While in Badami, I decided to check out the Banashankari temple which is a short 5km journey from the town. I set out on an afternoon after returning from the caves. There was a bus about to leave from the bus-stop, and it took me a little more than 10 minutes to make it to Banashankari.
I did not know much about the place, and went exploring on the village that was no more than a narrow strip on both sides of the main road. I walked forward and found tiny shops all along the road. Initially they were chai shops or make-shift restaurants, which gave way to shops selling pooja paraphernalia. Seeing the later kind, I presumed I must be close to the temple, and indeed the temple appeared soon. There was a large Kalyani(pond) in front of the temple, which caught my eye before I saw the temple itself. It first excited me – a medium sized square water body with pillars all around and an entrance to it near the main road, with a sit-out around the entrance. Getting closer and realizing that it was disappointingly dirty, I moved away and into the temple.
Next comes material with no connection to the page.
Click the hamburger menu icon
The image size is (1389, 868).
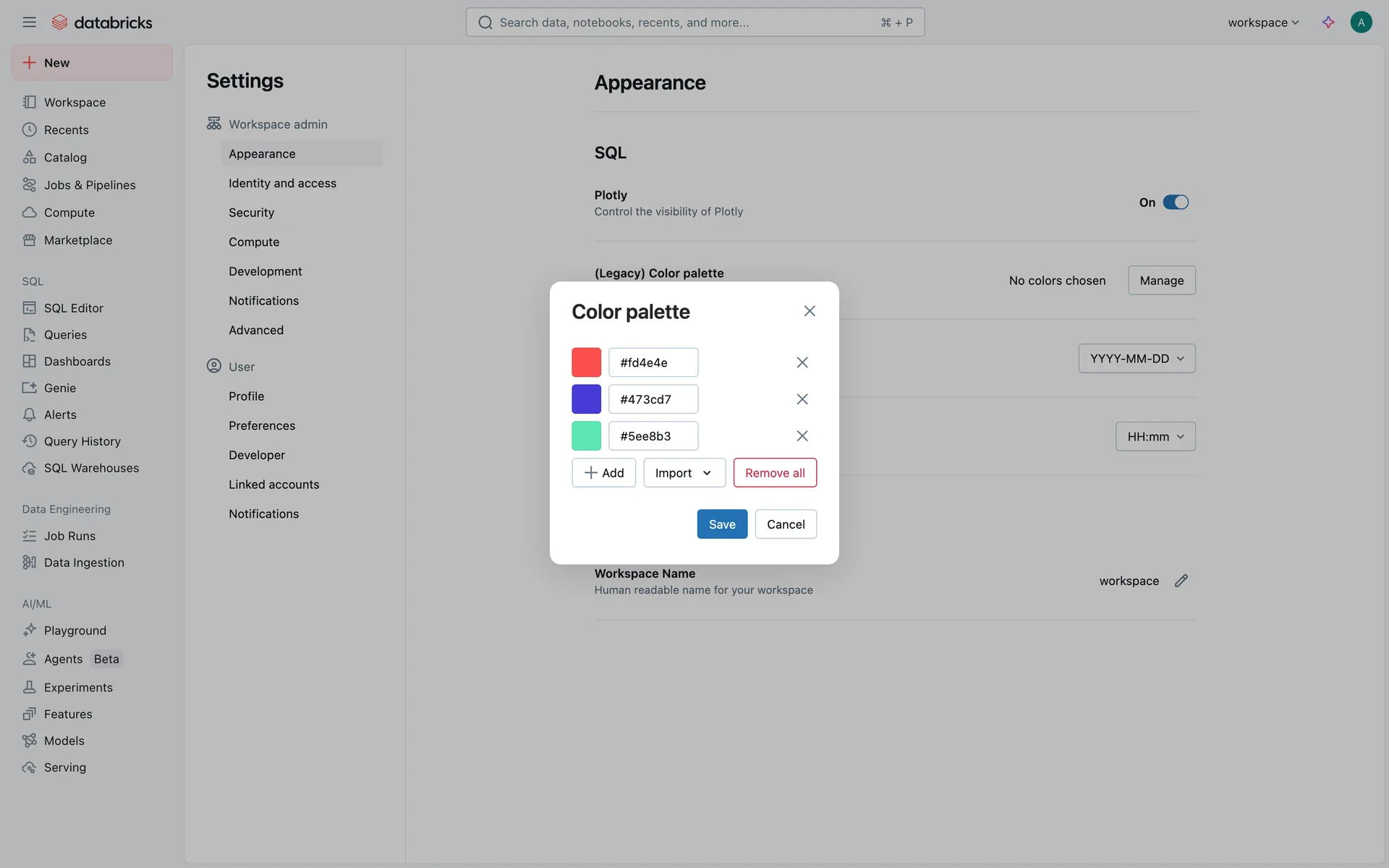click(x=29, y=22)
I crossed few women on the way to temple, who walked around with food baskets that contained lunch packs for sale – Jolada Rotti(corn rotis?) and chutney, curd and a few other things – typical North Karnataka diet.
Looking at all the arrangements made for queues to contain and streamline people, the temple seemed to take in lot of visitors. But it was pretty much empty when I stepped in. I did not spend much time along the temple and walked back on the main road, where I decided to stop for sometime at a chai shop. My basic intent was to take a few pictures of the shop and its owner, and took excuse in a cup of tea to spend some time there.
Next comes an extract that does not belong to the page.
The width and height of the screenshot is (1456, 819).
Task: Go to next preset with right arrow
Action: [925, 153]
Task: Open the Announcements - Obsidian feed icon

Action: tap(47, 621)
It was a small but clean shop with its roof and walls made of tin sheets. Faded decorative color papers hung from the roof, which seemed to be put up many months ago. Film posters adorned the walls, mostly dominated by movies starring Ganesh, the most popular Kannada lead actor these days. I have always wondered on the association of tea stalls and movie posters and have not yet managed to figure the connection. There were no customers when I entered but a few unwashed cups indicated that there were people a little while ago. The shop-owner seemed to be a quiet and calm person who talked little and spent his time just staring out into the road. His forehead was ash-smeared, indicating his religious following. I asked for a cup of cha, and he acknowledged me by nodding his head. But he did not get up to make it or fetch it from inside but simply continued to stare outside. I looked around and took a few pictures. After a minute or so, he decided it is time to serve me and poured a cup for me from the kettle. It was sugary and strong – the way they like their tea in these parts – and I could hardly take in a sip or two. I started a conversation instead.
“Do you get lot of visitors here?”
“Yes”, he said, “in large numbers, there is a fair happening next month and the whole place will be full of people.”
That was sufficient to break the ice and he continued to talk. The standard questions – “Where are you from”? and “What do you do”? followed naturally. “I have a friend in Bangalore”, he said excitedly, took out his mobile and asked me to note down his friend’s number. I wasn’t surprised at it, since it is normal for villagers to expect to make contact with people at the slightest excuse, and they generally expect everyone to know everyone from the same place. I note down the number for his sake, pretending interested. Then he asked me to dial the number from my phone, which got me a bit unhappy. But he explained quickly – “I want to talk to him, there is no currency left in my phone”. I obliged and he has a short conversation, just exchanging greetings and making some casual talk. He returned me the phone beaming widely and said – “my friend wants to know when am I coming to meet him in Bangalore”. I acknowledged him with a smile, and we talked for a few more minutes.
It was time for me to leave. I got up and asked him – “how much”?
“no.. no..”, he said, “don’t bother”.
I pressed him to take his dues and he smiled and said – “I have made a call from your phone. I can’t accept money from you now”.
We repeated this conversation once again, and then I parted from him with a ‘good bye’.